● **Records for the exercise**
# # # #
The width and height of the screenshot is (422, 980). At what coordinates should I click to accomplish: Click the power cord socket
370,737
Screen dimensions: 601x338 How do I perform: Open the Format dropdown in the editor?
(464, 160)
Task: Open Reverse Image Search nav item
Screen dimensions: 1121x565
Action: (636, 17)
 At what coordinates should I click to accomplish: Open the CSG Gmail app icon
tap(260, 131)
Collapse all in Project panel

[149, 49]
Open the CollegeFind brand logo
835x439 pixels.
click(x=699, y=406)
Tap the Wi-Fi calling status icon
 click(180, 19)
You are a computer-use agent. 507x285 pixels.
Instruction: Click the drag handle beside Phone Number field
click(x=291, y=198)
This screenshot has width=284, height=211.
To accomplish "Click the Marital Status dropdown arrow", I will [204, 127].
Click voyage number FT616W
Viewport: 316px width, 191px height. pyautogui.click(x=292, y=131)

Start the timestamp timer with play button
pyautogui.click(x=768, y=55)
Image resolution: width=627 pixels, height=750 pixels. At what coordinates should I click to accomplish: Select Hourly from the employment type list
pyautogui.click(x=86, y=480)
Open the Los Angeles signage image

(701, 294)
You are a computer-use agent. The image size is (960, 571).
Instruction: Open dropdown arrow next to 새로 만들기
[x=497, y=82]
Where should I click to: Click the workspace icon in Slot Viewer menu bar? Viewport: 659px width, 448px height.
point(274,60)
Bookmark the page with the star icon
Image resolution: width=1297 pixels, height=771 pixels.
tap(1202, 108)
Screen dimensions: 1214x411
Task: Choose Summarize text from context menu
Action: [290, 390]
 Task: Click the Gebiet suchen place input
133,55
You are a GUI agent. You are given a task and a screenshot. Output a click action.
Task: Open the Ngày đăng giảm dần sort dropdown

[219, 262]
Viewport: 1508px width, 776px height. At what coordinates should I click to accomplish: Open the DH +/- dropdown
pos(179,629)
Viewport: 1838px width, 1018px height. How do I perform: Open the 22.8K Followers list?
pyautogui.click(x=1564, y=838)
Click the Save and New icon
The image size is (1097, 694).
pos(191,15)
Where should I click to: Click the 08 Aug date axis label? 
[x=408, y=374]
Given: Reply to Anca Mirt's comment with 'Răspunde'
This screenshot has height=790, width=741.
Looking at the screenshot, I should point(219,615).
# # # #
● **Problem details**
Restate every record word for word.

● **Answer to the problem**
The width and height of the screenshot is (422, 980). At what coordinates should I click to accomplish: Click the power cord socket
370,737
Screen dimensions: 601x338 How do I perform: Open the Format dropdown in the editor?
(464, 160)
Task: Open Reverse Image Search nav item
Screen dimensions: 1121x565
Action: (636, 17)
 At what coordinates should I click to accomplish: Open the CSG Gmail app icon
tap(260, 131)
Collapse all in Project panel

[149, 49]
Open the CollegeFind brand logo
835x439 pixels.
click(x=699, y=406)
Tap the Wi-Fi calling status icon
 click(180, 19)
You are a computer-use agent. 507x285 pixels.
Instruction: Click the drag handle beside Phone Number field
click(x=291, y=198)
This screenshot has width=284, height=211.
To accomplish "Click the Marital Status dropdown arrow", I will [204, 127].
Click voyage number FT616W
Viewport: 316px width, 191px height. pyautogui.click(x=292, y=131)

Start the timestamp timer with play button
pyautogui.click(x=768, y=55)
Image resolution: width=627 pixels, height=750 pixels. At what coordinates should I click to accomplish: Select Hourly from the employment type list
pyautogui.click(x=86, y=480)
Open the Los Angeles signage image

(701, 294)
You are a computer-use agent. The image size is (960, 571).
Instruction: Open dropdown arrow next to 새로 만들기
[x=497, y=82]
Where should I click to: Click the workspace icon in Slot Viewer menu bar? Viewport: 659px width, 448px height.
point(274,60)
Bookmark the page with the star icon
Image resolution: width=1297 pixels, height=771 pixels.
tap(1202, 108)
Screen dimensions: 1214x411
Task: Choose Summarize text from context menu
Action: [290, 390]
 Task: Click the Gebiet suchen place input
133,55
You are a GUI agent. You are given a task and a screenshot. Output a click action.
Task: Open the Ngày đăng giảm dần sort dropdown

[219, 262]
Viewport: 1508px width, 776px height. At what coordinates should I click to accomplish: Open the DH +/- dropdown
pos(179,629)
Viewport: 1838px width, 1018px height. How do I perform: Open the 22.8K Followers list?
pyautogui.click(x=1564, y=838)
Click the Save and New icon
The image size is (1097, 694).
pos(191,15)
Where should I click to: Click the 08 Aug date axis label? 
[x=408, y=374]
Given: Reply to Anca Mirt's comment with 'Răspunde'
This screenshot has height=790, width=741.
Looking at the screenshot, I should point(219,615).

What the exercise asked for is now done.